*Text*:
^^^^

On Wed, Sep 22, 2021 at 06:58:00AM -0600, Jens Axboe wrote:
> On 9/22/21 2:19 AM, Hyeonggon Yoo wrote:
> > On Tue, Sep 21, 2021 at 09:37:40AM -0600, Jens Axboe wrote:
> >>> @@ -424,6 +431,57 @@ kmem_cache_create(const char *name, unsigned int size, unsigned int align,
> >>>  }
> >>>  EXPORT_SYMBOL(kmem_cache_create);
> >>>  
> >>> +/**
> >>> + * kmem_cache_alloc_cached - try to allocate from cache without lock
> >>> + * @s: slab cache
> >>> + * @flags: SLAB flags
> >>> + *
> >>> + * Try to allocate from cache without lock. If fails, fill the lockless cache
> >>> + * using bulk alloc API
> >>> + *
> >>> + * Be sure that there's no race condition.
> >>> + * Must create slab cache with SLAB_LOCKLESS_CACHE flag to use this function.
> >>> + *
> >>> + * Return: a pointer to free object on allocation success, NULL on failure.
> >>> + */
> >>> +void *kmem_cache_alloc_cached(struct kmem_cache *s, gfp_t gfpflags)
> >>> +{
> >>> +	struct kmem_lockless_cache *cache = this_cpu_ptr(s->cache);
> >>> +
> >>> +	BUG_ON(!(s->flags & SLAB_LOCKLESS_CACHE));
> >>> +
> >>> +	if (cache->size) /* fastpath without lock */
> >>> +		return cache->queue[--cache->size];
> >>> +
> >>> +	/* slowpath */
> >>> +	cache->size = kmem_cache_alloc_bulk(s, gfpflags,
> >>> +			KMEM_LOCKLESS_CACHE_QUEUE_SIZE, cache->queue);
> >>> +	if (cache->size)
> >>> +		return cache->queue[--cache->size];
> >>> +	else
> >>> +		return NULL;
> >>> +}
> >>> +EXPORT_SYMBOL(kmem_cache_alloc_cached);
> > 
> > Hello Jens, I'm so happy that you gave comment.
> > 
> >> What I implemented for IOPOLL doesn't need to care about interrupts,
> >> hence preemption disable is enough. But we do need that, at least.
> > 
> > To be honest, that was my mistake. I was mistakenly using percpu API.
> > it's a shame :> Thank you for pointing that.
> > 
> > Fixed it in v3 (work in progress now)

Hello Jens, thank you so much for reviewing this. Your thoughtful review helps
a lot And I feel we're going into right direction.

Anyway, let's start discussion again.

> 
> Another thing to fix from there, just make it:
> 
> if (cache->size)
> 	return cached item
> return NULL;
> 
> No need for an if/else with the return.

That looks better. I'll consider that in next version.

> >> How does this work for preempt? You seem to assume that the function is
> >> invoked with preempt disabled, but then it could only be used with
> >> GFP_ATOMIC.
> > 
> > I wrote it just same prototype with kmem_cache_alloc, and the gfpflags
> > parameter is unnecessary as you said. Okay, let's remove it in v3.
> 
> Please also run some actual comparitative benchmarks on this, with a
> real workload. You also need an internal user of this, a stand-alone
> feature isn't really useful. It needs someone using it, and the
> benchmarks would be based on that (or those) use cases.

^^^^

*Directions*:
• A. Rewrite everything in the slab allocator discussion from "Anyway, let's start" down to "in next version.", putting "v3" in place of "next version".
• B. According to the slab allocator discussion, which flag must a slab cache be created with before kmem_cache_alloc_cached can be used?
• C. Go on with the slab allocator discussion from the point where it stops.

*Dataset content*:
^^^^

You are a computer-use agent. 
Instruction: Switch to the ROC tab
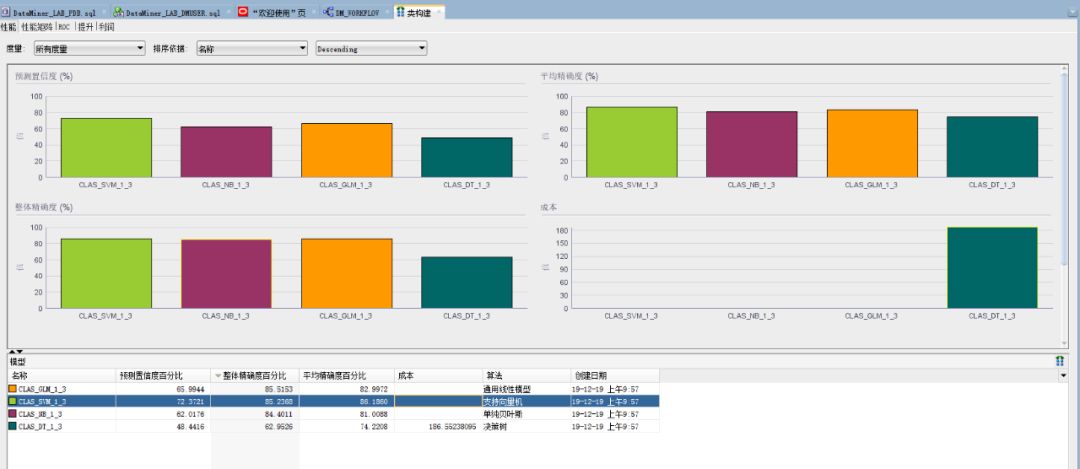point(64,27)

^^^^

*Responses*:
• A.
Anyway, let's start discussion again.

> 
> Another thing to fix from there, just make it:
> 
> if (cache->size)
> 	return cached item
> return NULL;
> 
> No need for an if/else with the return.

That looks better. I'll consider that in v3.

• B. SLAB_LOCKLESS_CACHE

• C.
>

Yeah, That's important point too. as my project affects performance,
I should measure the impact. And as you said, to measure impact, I should
find use cases. For test, I made NAPI (network layer IO Polling) to use
this. it may help measuring.

So, Okay. I'll show its impact on performance, as work progresses.

> Another consideration - is it going to be OK to ignore slab pruning for
> this? Probably. But it needs to be thought about.
>

I think I should consider slab pruning too. That's one of benefits of
using slab allocator. I'll add this in TODOs.

> In terms of API, not sure why these are separate functions. Creating the
> cache with SLAB_FOO should be enough, and then kmem_cache_alloc() tries
> the cache first. If nothing there, fallback to the regular path.
> Something like this would only be used for cases that have a high
> alloc+free rate, would seem like a shame to need two function calls for
> the case where you just want a piece of memory and the cache is empty.
> 

It would be wonderful if we can do that. And I'm working on this.
I'm testing this in my private repository and looking at what happens.
it seems there's some issues to solve.

> >> There are basically two types of use cases for this:
> >>
> >> 1) Freeing can happen from interrupts
> >> 2) Freeing cannot happen from interrupts
> >>
> > 
> > I considered only case 2) when writing code. Well, To support 1),
> > I think there are two ways:
> > 
> >  a) internally call kmem_cache_free when in_interrupt() is true
> >  b) caller must disable interrupt when freeing
> > 
> > I think a) is okay, how do you think?
> 
> If the API doesn't support freeing from interrupts, then I'd make that
> the rule. Caller should know better if that can happen, and then just
> use kmem_cache_free() if in a problematic context. That avoids polluting
> the fast path with that check. I'd still make it a WARN_ON_ONCE() as
> described and it can get removed later, hopefully.

Hmm.. As you mentioned above, to provide unified API, we should check
its context in kmem_cache_alloc anyway. But yes, it is better not to allow
calling from interrupt kmem_cache_{alloc,free}_cached.

> But note it's not just the freeing side that would be problematic. If
> you do support from-irq freeing, then the alloc side would need
> local_irq_save/restore() instead of just basic preempt protection. That
> would make it more expensive all around

I think so too. One reason of this work is to reduce cost of disabling
interrupts. That's costly.

> > note that b) can be problematic with kmem_cache_free_bulk
> > as it says interrupts must be enabled.
> 
> Not sure that's actually true, apart from being bitrot.

I don't get what you mean.
Can you tell me in detail?

(Yeah, maybe I'm misunderstanding kmem_cache_{alloc,free}_bulk.)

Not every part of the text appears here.